== Recorded data ==

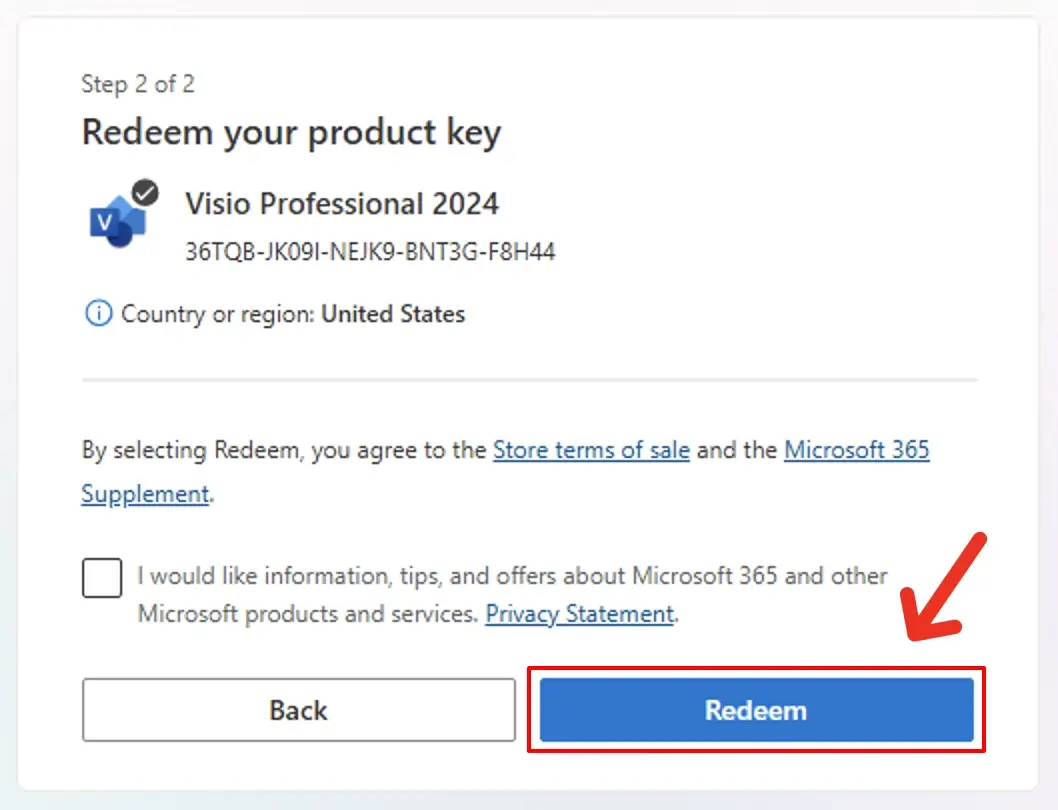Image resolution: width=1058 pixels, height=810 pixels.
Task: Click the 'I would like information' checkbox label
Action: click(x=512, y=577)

===
== Recorded data ==

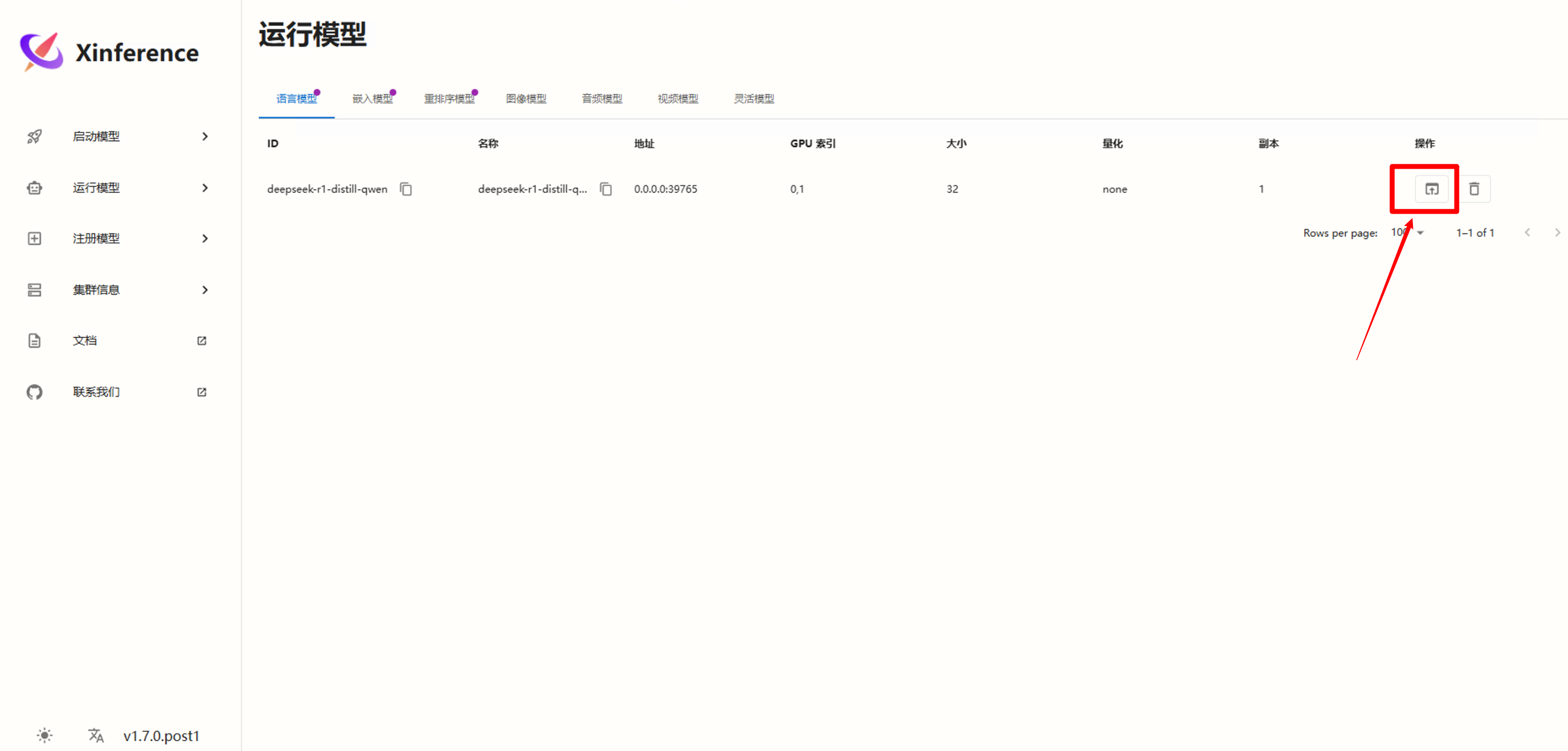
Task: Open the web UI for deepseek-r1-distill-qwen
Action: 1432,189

===

Reproduce the rows verbatim from the line containing "Image resolution: width=1058" through the line containing "Action: click(x=512, y=577)", omitting the picture.

Image resolution: width=1058 pixels, height=810 pixels.
Task: Click the 'I would like information' checkbox label
Action: click(x=512, y=577)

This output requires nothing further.